The position of certain seeds can be held fixed during the positioning process using the “hold” input. This should be a list of booleans, where False indicates a seed should not be held fixed and True indicates that it should be held fixed. The default behavior is to not hold any seeds fixed.

The “rtol” parameter governs the relative overlap tolerable between seeds. Setting rtol to 0 means that there is no overlap, while a value of 1 means that one seed’s center is on the edge of another seed. The default value is ‘fit’, which determines a tolerance between 0 and 1 based on the ratio of standard deviation to mean in grain volumes.

Parameters
  • domain (from microstructpy.geometry) – The domain of the microstructure.

  • pos_dists (dict) – (optional) Position distributions for each phase, formatted like the example above. Defaults to uniform random throughout the domain.

  • rng_seed (int) – (optional) Random number generator (RNG) seed for positioning the seeds. Should be a non-negative integer.

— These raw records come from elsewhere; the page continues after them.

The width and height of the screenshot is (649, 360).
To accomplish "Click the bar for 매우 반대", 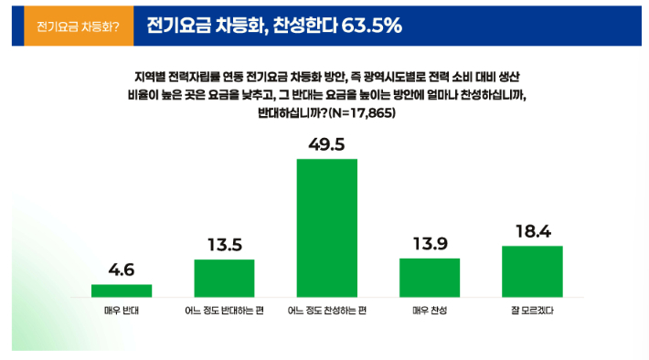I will [x=122, y=291].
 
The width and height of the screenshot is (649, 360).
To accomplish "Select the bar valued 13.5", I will [x=224, y=278].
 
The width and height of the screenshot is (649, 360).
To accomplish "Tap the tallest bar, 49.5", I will [x=326, y=228].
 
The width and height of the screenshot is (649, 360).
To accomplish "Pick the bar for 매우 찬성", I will [x=430, y=277].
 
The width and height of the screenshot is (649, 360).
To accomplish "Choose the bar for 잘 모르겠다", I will [x=532, y=271].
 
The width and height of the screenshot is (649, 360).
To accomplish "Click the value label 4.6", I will [x=122, y=270].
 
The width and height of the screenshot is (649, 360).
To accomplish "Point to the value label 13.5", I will [x=224, y=246].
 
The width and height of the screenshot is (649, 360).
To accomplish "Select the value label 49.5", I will [x=326, y=144].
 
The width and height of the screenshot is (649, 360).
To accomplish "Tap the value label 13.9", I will [x=430, y=244].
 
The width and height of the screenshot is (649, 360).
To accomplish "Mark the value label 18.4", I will [x=532, y=232].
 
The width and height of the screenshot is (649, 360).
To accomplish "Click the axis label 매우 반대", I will [x=122, y=311].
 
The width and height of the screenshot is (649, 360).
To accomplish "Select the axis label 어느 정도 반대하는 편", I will [x=224, y=311].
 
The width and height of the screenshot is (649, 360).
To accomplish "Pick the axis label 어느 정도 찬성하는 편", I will [x=326, y=311].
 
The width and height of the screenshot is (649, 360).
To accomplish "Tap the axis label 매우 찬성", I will [x=430, y=311].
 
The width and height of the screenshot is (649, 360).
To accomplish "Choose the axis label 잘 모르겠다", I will [x=532, y=311].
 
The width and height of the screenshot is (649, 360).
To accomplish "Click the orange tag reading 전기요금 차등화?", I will [x=73, y=26].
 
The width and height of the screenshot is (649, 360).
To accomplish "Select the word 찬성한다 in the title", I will [x=305, y=26].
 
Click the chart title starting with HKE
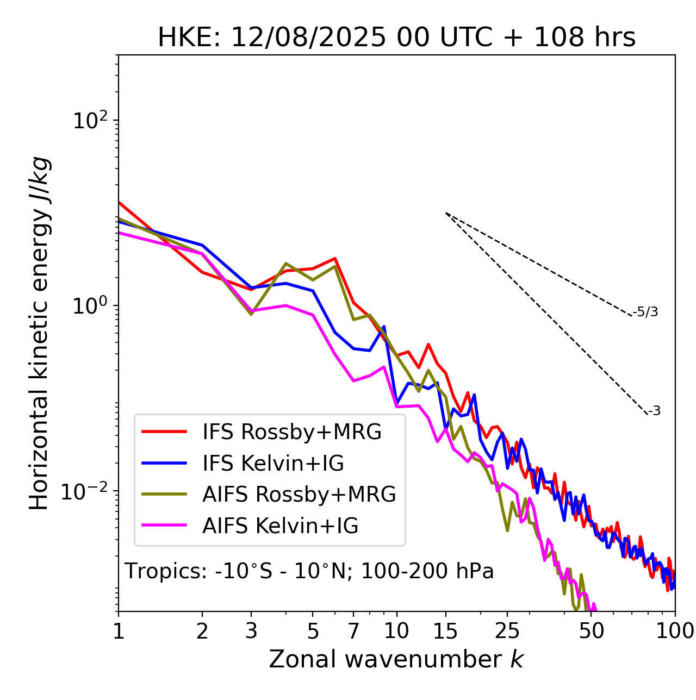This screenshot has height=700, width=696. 396,38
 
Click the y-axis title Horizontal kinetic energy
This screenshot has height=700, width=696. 39,334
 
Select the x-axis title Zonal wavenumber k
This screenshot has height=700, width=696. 396,659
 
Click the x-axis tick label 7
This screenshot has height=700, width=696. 353,631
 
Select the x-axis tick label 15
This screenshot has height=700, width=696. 445,631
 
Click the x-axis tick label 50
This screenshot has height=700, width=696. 591,631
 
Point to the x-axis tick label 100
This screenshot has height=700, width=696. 675,631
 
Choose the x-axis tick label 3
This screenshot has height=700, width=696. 251,631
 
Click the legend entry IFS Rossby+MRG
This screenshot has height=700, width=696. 291,432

  • hold (list or numpy.ndarray) – (optional) List of booleans for holding the positions of seeds. Defaults to False for all seeds.

  • max_attempts (int) – (optional) Number of random trials before removing a seed from the list. Defaults to 10,000.

  • rtol (str or float) – (optional) The relative overlap tolerance between seeds. This parameter should be between 0 and 1. Using the ‘fit’ option, a function will determine the value for rtol based on the mean and standard deviation in seed volumes.

  • verbose (bool) – (optional) This option will print a running counter of how many seeds have been positioned. Defaults to False.

write(filename, format='txt')[source]

Write seed list to a text file

This function writes out the seed list to a file. The format of the file can be either ‘txt’ or ‘vtk’. The content of the ‘txt’ file is human-readable and can be read by the SeedList.from_file() method. The ‘vtk’ option creates a VTK legacy file with the grain geometries.

For grains that are non-spherical, the spherical breakdown of the seed is output instead of the seed itself.

Parameters

filename (str) – File to write the seed list.